SECTION 2.3 Denominations. The Notes will be issuable only in fully registered form without
coupons in denominations of $2,000 and any integral multiples of $1,000 in excess thereof.
SECTION 2.4 Global Securities. The Notes will be issuable in the form of one or more Global
Securities and the Depositary for such Global Security will be The Depository Trust Company in
accordance with the Base Indenture.
SECTION 2.5 Payment, Transfer and Exchange. (a) The principal and interest on Notes
represented by Global Securities will be payable to the Depositary or its nominee, as the case may
be, as the sole registered owner and the sole Holder of the Global Securities represented thereby.

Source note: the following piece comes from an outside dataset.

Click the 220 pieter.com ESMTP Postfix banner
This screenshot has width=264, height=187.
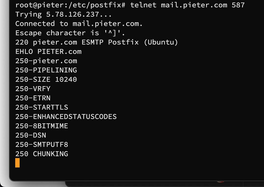click(x=96, y=42)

The principal and interest on Notes represented by physical securities will be payable, either in
person or by mail, at the office of the Paying Agent.

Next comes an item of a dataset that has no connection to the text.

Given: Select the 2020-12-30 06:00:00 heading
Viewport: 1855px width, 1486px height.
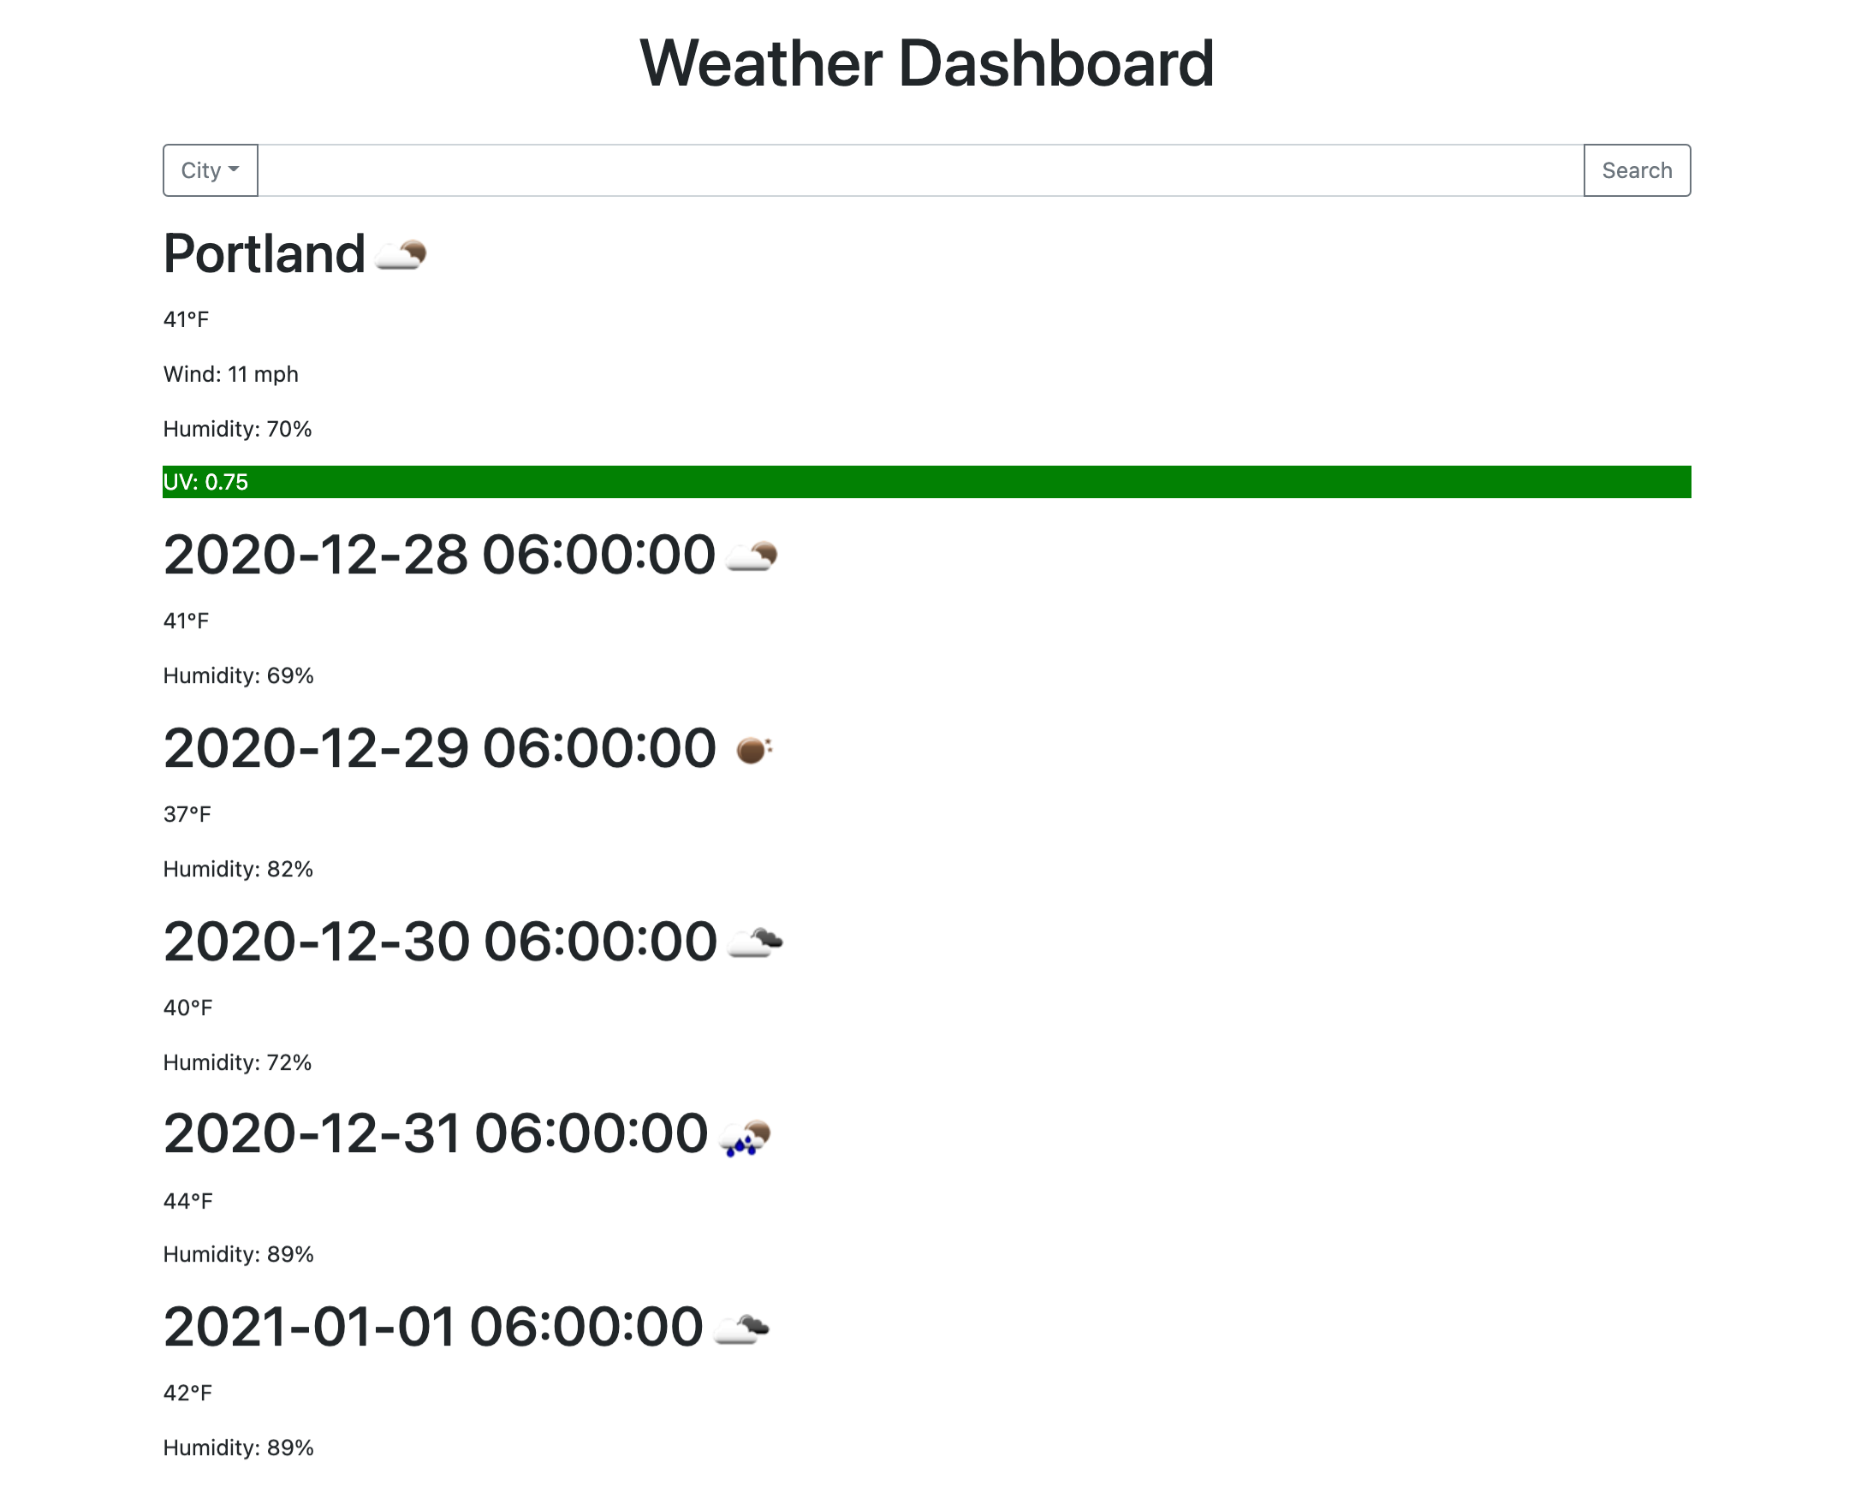Looking at the screenshot, I should pyautogui.click(x=441, y=941).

(b) Transfers of Global Securities will be limited to transfer in whole, but not in part, to
the Depositary, its successors or their respective nominees. Interests of beneficial owners in the
Global Securities may be transferred or exchanged for physical securities in accordance with the
Indenture. Notes represented by physical securities are presented to the Security Registrar with a
request from the Holder of such Securities to register a transfer or to exchange them for an equal
principal amount of Securities of other authorized denominations, the Security Registrar will
register the transfer as requested in accordance with the Indenture.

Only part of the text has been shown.